[Stored data]
====
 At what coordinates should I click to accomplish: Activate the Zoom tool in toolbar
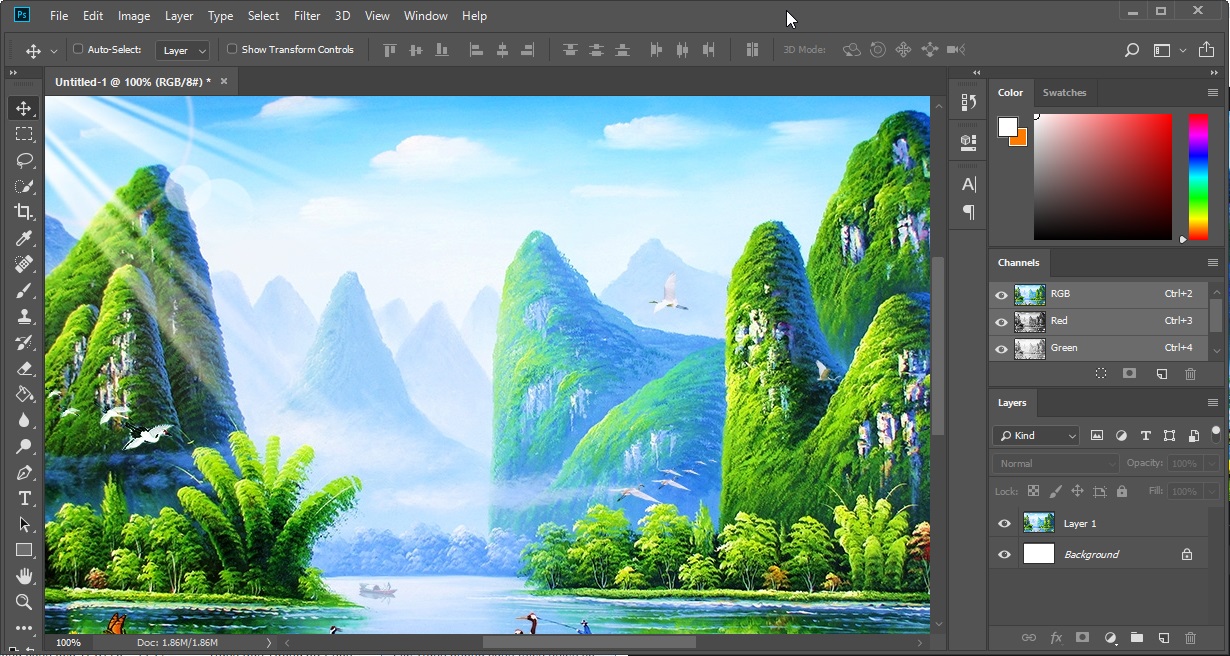pos(24,602)
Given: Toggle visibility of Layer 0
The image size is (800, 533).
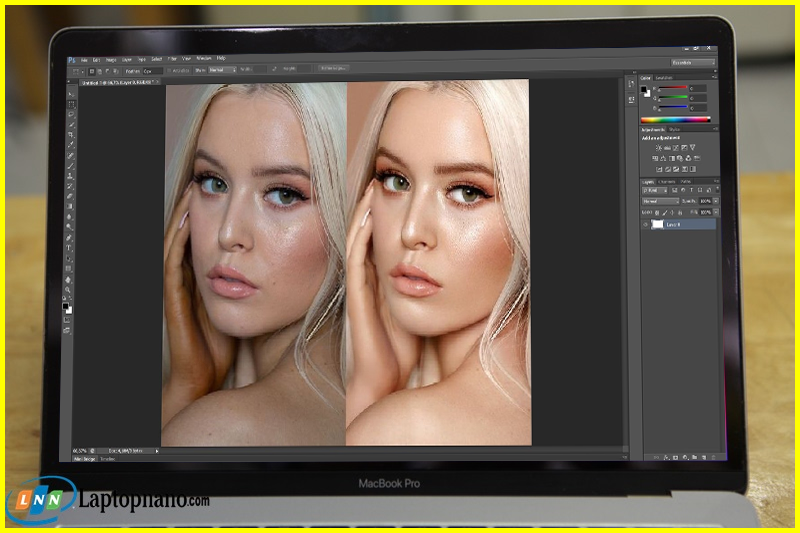Looking at the screenshot, I should point(645,225).
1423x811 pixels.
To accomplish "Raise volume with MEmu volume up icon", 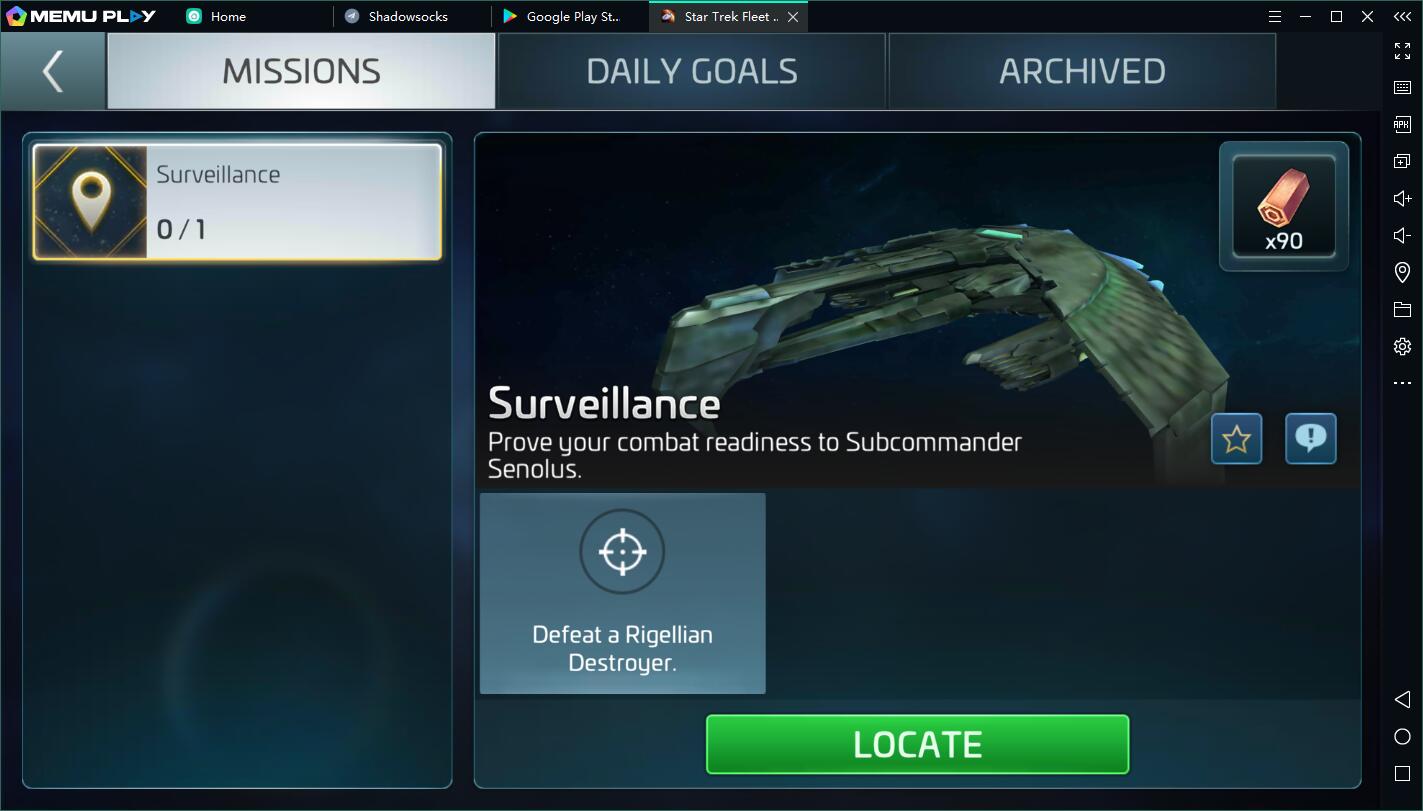I will point(1402,199).
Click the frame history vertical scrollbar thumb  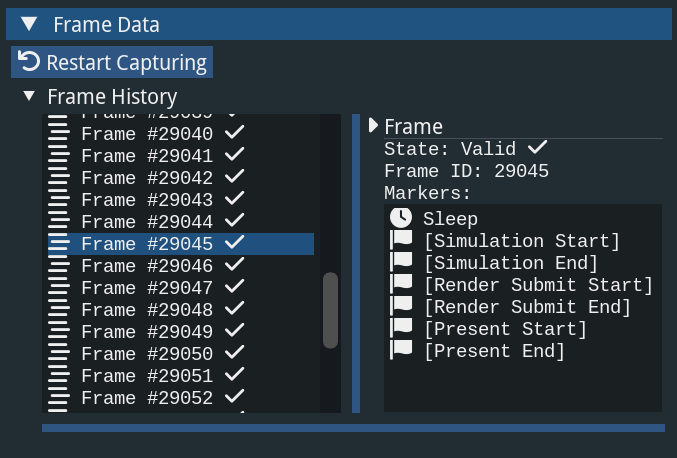[x=330, y=310]
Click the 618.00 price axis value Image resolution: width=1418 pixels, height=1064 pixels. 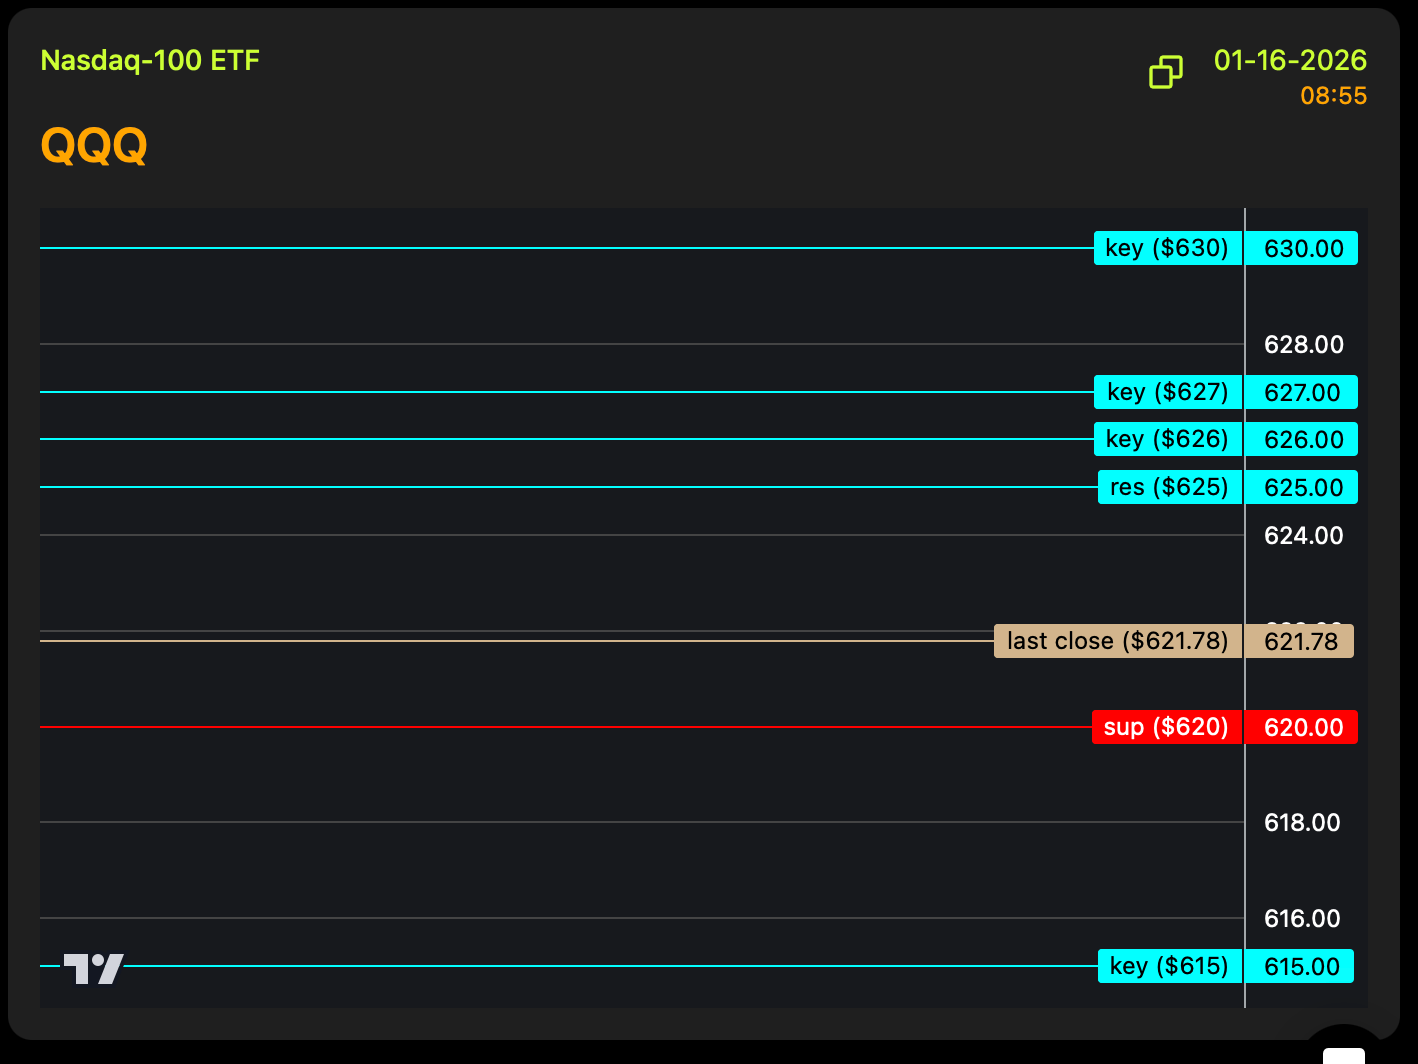click(x=1302, y=823)
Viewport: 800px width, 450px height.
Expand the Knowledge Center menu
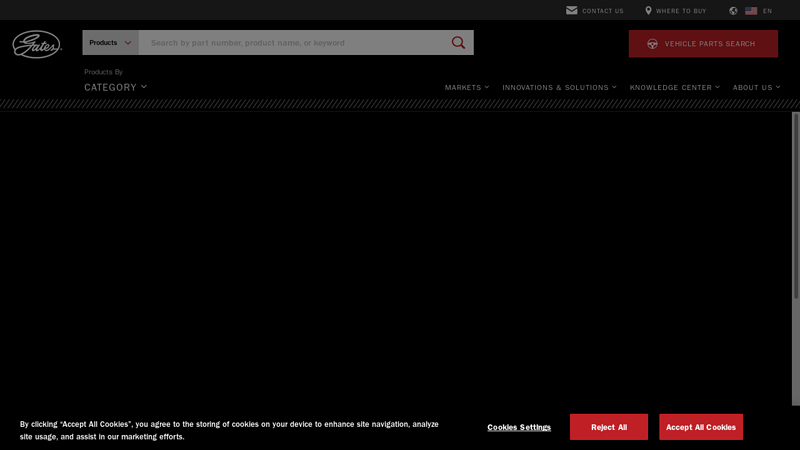[674, 88]
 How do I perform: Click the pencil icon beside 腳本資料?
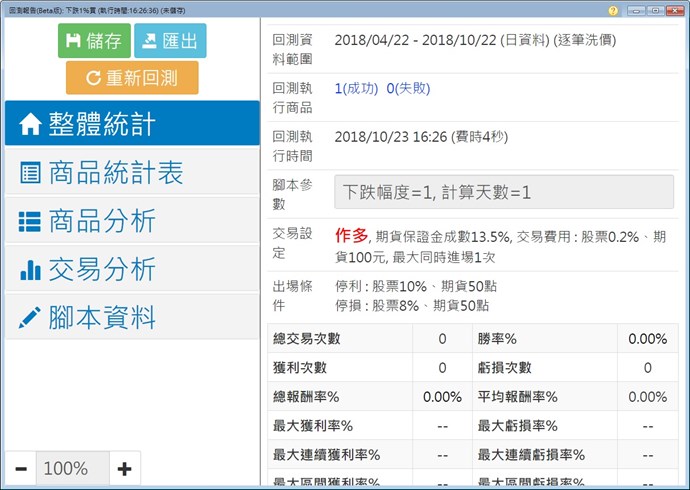[x=31, y=318]
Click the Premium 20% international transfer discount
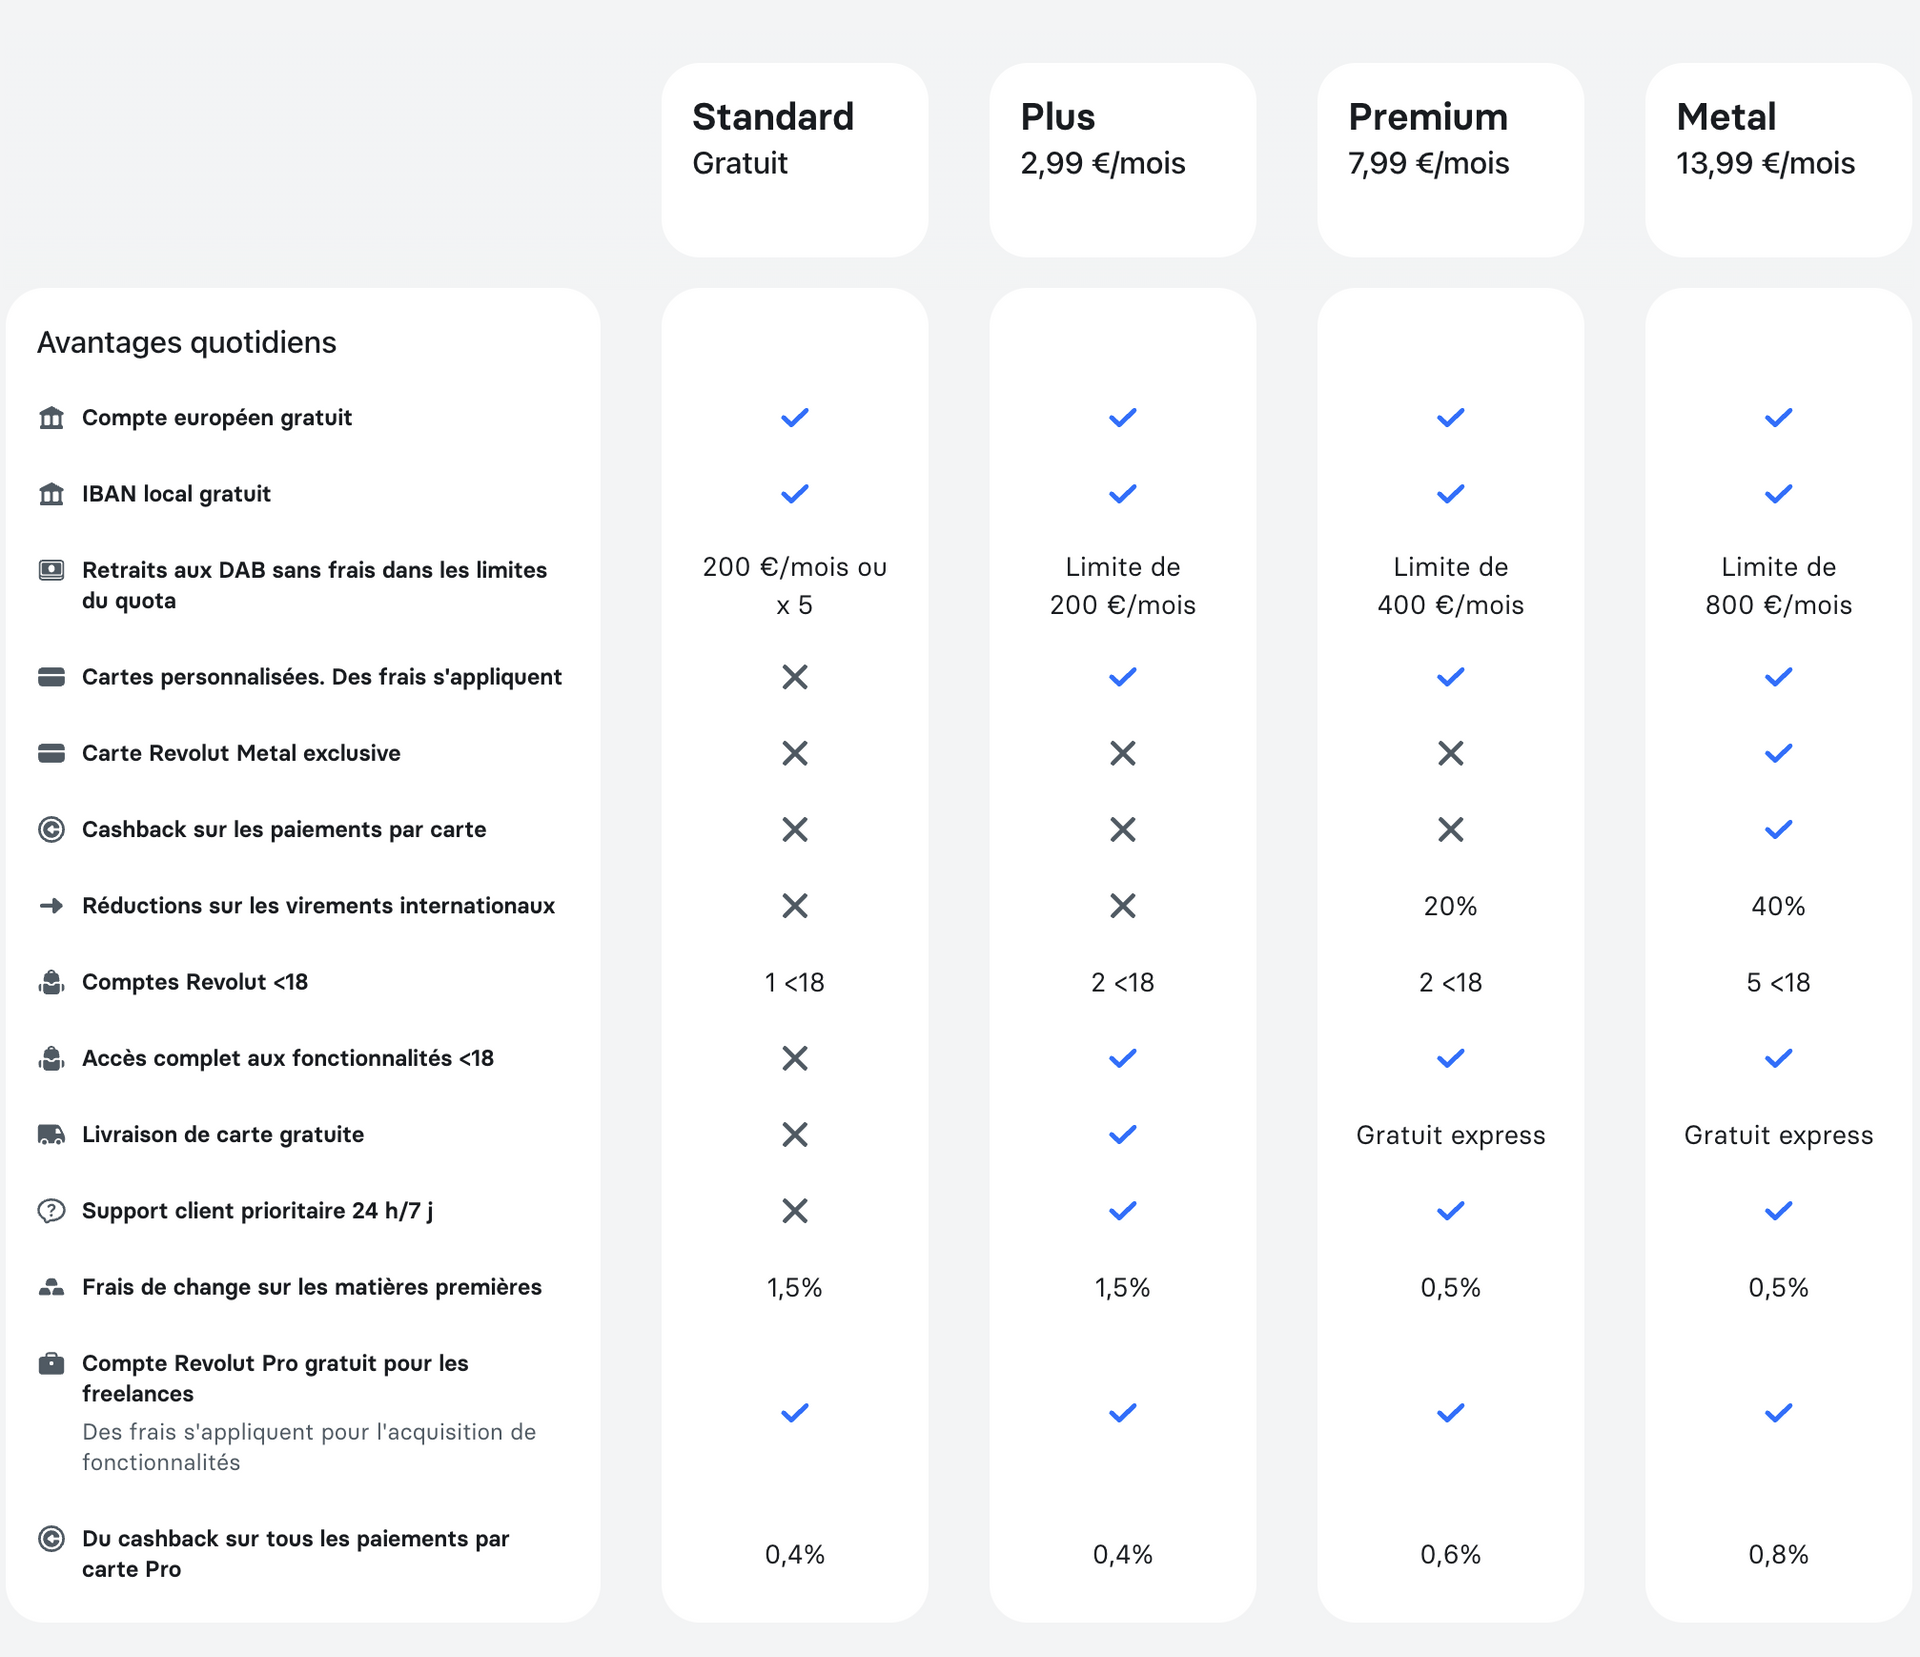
====
### What the task requires
Copy the entries above exactly from the line with "Viewport: 800px width, 450px height." down to their last line, both ends included. Do not copy any pictures.

### Solved problem
Viewport: 800px width, 450px height.
Expand the Knowledge Center menu
[674, 88]
 How do I perform: Click the pencil icon beside 腳本資料?
[x=31, y=318]
Click the Premium 20% international transfer discount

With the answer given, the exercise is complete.